### Ausgewählter Textauszug
Bei Bastian Scherbecks Blog "Neues aus der Blogosphäre" fand ich einen lesenswerten Artikel, wie sich Blogger als Multiplikatoren für seine Öffentlichkeitsarbeit gewinnen lassen. Überschrieben ist der Text mit "Blogger Relations: Die Social Media Release".
Dort gibt er so hilfreiche Tips, Blogger mit klassischen Presse-Aussendungen zu verschonen. Da sich die Blogger im Allgemeinen nicht für die PR Dritter einspannen lassen wollen, könne das nach hinten losgehen. Damit hat er nicht unrecht.
Er beschreibt Wege, wie man mit interessanten Bloggern Kontakt aufnehmen und diesen pflegen kann. Statt Pressemeldungen empfiehlt er spezielle Social Media Releases, die auf die Blogger abgestimmt sind. Natürlich sollte man auch die Blogger, die in Frage kommen sauber identifizieren und ihnen nur Informationen (am besten RSS nutzen) auf Wunsch zukommen lassen, die ihre Themen betreffen.
Soweit alles richtig (dazu siehe auch zahlreiche weiterführende Beiträge von Klaus Eck in PR-Blogger).
Allerdings frage ich mich als Autor, der täglich bis zu 100 Pressemitteilungen erhält, davon oft 95, die absolut nicht mein Tätigkeitsprofil betreffen, warum sollte man nur bei Bloggern solch eine große Sorgfalt an den Tag legen.
Für mich stellt sich eher das Problem, dass im PR-Bereich oft mit Masse und auf gut Glück statt mit Klasse gearbeitet wird, was bei den Empfängern viel Spam, Frust und Mühe verursacht. Was allerdings manche Aussender wenig zu stören scheint. Der einzige negative Effekt ist meist nur, dass die Meldung im Orkus landet und die Agentur dem Kunden oder die Pressestelle der Geschäftsführung leider mitteilen muss, dass so gut wie kein Empfänger die tolle Meldung übernommen hat, außer einige wenige aus der Fachpresse.
Bei Journalisten und Redaktionen besteht auch nicht die Gefahr, dass sie eine Null-Meldung im negativen Sinne verbreiten. Sonst hätten sie viel zu tun. Dafür ist ihr Papierkorb um so größer und geduldiger.
Bei Bloggern könnte jedoch die Gefahr bestehen, dass sie negativ auf PR-Infos reagieren und sie diese entsprechend kommentiert viral verbreiten, was einem direkten Reputationsschaden gleich käme.
Statt nun die Blogger PR-mäßig in Watte zu packen und bei der Presse weiterhin auf Masse (natürlich sind hier nicht alle Agenturen gemeint) zu setzen, kann ich nur dringend dafür plädieren, die Qualität der PR-Aktionen auch in Richtung Presse zu erhöhen.

### Bereitgestellte Daten

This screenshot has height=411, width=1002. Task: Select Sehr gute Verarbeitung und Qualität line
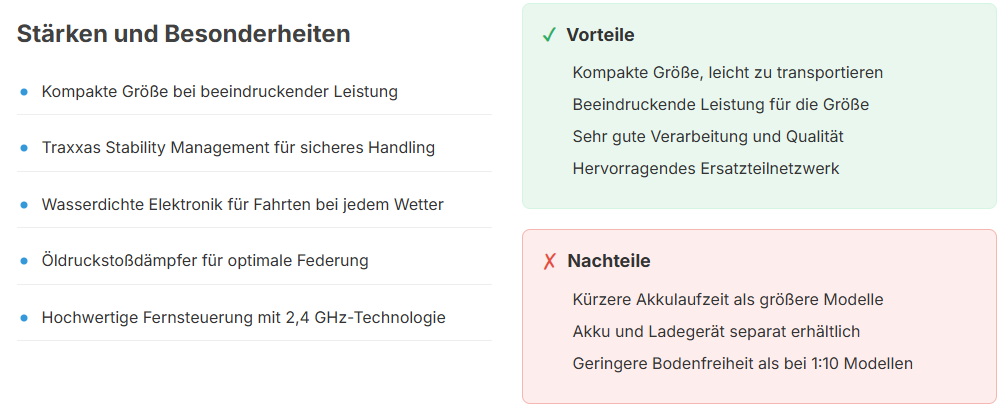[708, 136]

* * *

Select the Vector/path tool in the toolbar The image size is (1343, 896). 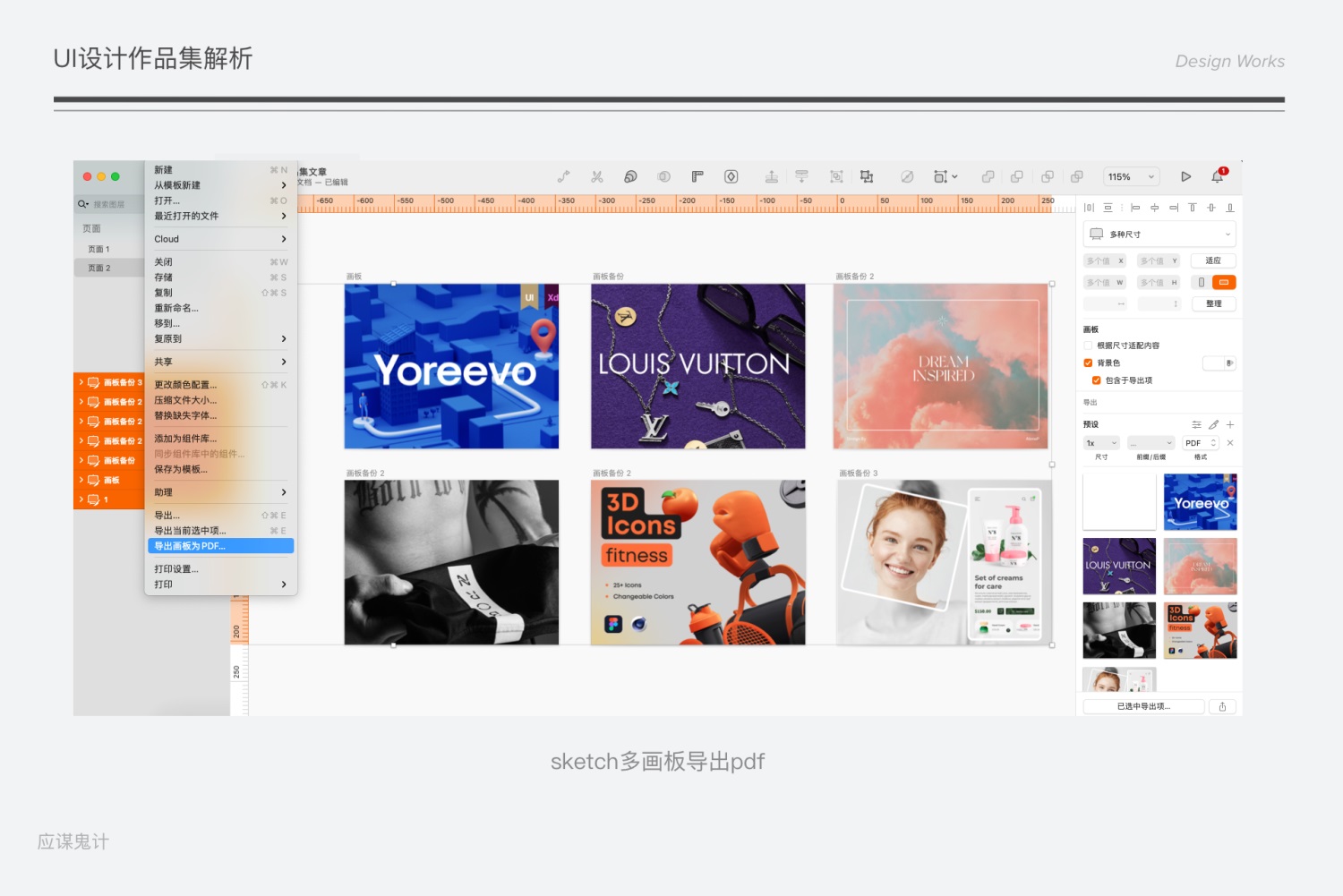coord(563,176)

--

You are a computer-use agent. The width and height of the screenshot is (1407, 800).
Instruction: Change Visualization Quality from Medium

### Aufgaben
A - Zitieren Sie bitte aus dem Textauszug wörtlich die Stelle von „Bei Bastian Scherbecks“ bis „er nicht unrecht.“.
B - Was verursacht die Arbeit mit Masse und auf gut Glück im PR-Bereich laut dem Textauszug bei den Empfängern? Führen Sie alles Genannte auf.
Verwenden Sie ausschließlich den Textauszug.

### Ergebnisse
A -
Bei Bastian Scherbecks Blog "Neues aus der Blogosphäre" fand ich einen lesenswerten Artikel, wie sich Blogger als Multiplikatoren für seine Öffentlichkeitsarbeit gewinnen lassen. Überschrieben ist der Text mit "Blogger Relations: Die Social Media Release".
Dort gibt er so hilfreiche Tips, Blogger mit klassischen Presse-Aussendungen zu verschonen. Da sich die Blogger im Allgemeinen nicht für die PR Dritter einspannen lassen wollen, könne das nach hinten losgehen. Damit hat er nicht unrecht.

B - Spam, Frust und Mühe.